Les primes d'assurance-maladie représentent aujourd'hui les principales dettes des ménages de Suisse, et leur paiement l'un de leurs principales charges -et donc l'un des principaux risques de précarité. Mais en même temps, comme elles sont supposer donner droit à la couverture des risques de maladie, étendre la part des dépenses de santé des ménages directement payées par eux, c'est-à-dire la franchise, ajoute de la précarité à la précarité que le niveau des primes induit : non seulement il faut payer très cher pour être couvert, mais on n'est même pas couvert de manière satisfaisante -et jamais de manière complète. Si on augmente la franchise, comme la parlement fédéral a faillé le faire avant que d'y renoncer (pour le moment), c'est-à-dire la part des dépenses de santé payées par l'assuré, on augmente le risque qu'il ne puisse assumer cette part, et donc renonce à cette dépense, et donc à se soigner. De nombreuses personnes renoncent déjà à des soins pour des raisons financières.
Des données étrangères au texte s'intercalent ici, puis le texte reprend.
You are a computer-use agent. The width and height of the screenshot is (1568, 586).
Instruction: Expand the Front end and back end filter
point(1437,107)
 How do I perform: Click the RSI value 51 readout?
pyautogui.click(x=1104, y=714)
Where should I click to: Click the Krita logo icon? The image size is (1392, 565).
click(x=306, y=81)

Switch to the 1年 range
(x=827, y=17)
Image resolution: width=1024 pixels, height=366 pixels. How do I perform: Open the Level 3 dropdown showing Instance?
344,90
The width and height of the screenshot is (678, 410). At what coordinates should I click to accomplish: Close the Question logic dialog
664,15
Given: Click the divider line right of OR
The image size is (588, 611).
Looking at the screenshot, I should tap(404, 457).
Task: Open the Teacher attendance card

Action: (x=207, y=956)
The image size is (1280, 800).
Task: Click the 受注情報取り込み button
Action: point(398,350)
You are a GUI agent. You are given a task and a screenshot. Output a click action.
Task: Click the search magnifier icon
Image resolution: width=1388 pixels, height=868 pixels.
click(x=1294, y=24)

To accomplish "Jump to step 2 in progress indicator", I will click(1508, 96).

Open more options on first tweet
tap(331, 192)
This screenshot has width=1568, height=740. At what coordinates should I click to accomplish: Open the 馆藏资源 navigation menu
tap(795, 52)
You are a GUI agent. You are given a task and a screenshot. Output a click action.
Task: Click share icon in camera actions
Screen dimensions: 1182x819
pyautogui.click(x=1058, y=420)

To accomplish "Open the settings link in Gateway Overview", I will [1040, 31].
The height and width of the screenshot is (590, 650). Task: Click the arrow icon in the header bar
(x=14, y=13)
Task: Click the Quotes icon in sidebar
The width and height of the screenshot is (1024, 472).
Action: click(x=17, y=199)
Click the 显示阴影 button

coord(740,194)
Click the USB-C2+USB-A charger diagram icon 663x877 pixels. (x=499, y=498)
Il n'y a aucun doute que l'établissement de primes en fonction du revenu, payées à des caisses publiques, résoudrait une grande partie des problèmes du système actuel. Au lieu de quoi les cantons s'épuisent à vouloir réduire les primes par des subsides, pour éviter que la charge qu'elles représentent sur le revenu ne soit excessive. Mais cette politique des subsides n'atteint pas son but : dans la moitié des cantons, la charge des primes dépasse en moyenne les 15 % du revenu disponible des ménages, et atteint même 18 % à Bâle-campagne et dans le Jura, voire même 23 % pour un couple avec deux enfants. Le quart du revenu passe ainsi dans le paiement d'une assurance-maladie. Et comme il s'agit d'une moyenne, si cette part ne pèse que quelques pourcent des revenus les plus élevés, elle peut atteindre le quart des revenus les plus bas. Là interviennent les subsides -qui consistent finalement à payer aux caisses-maladie ce que les assurés ne peuvent pas payer. Les caisses ont donc la garantie que les primes qu'elles exigent leur reviendront.
Le système suisse fait ainsi des heureuses : ni les collectivités publiques, ni les médecins, ni les hôpitaux, ni les assurés, ni les malades : les caisses, et elles seules.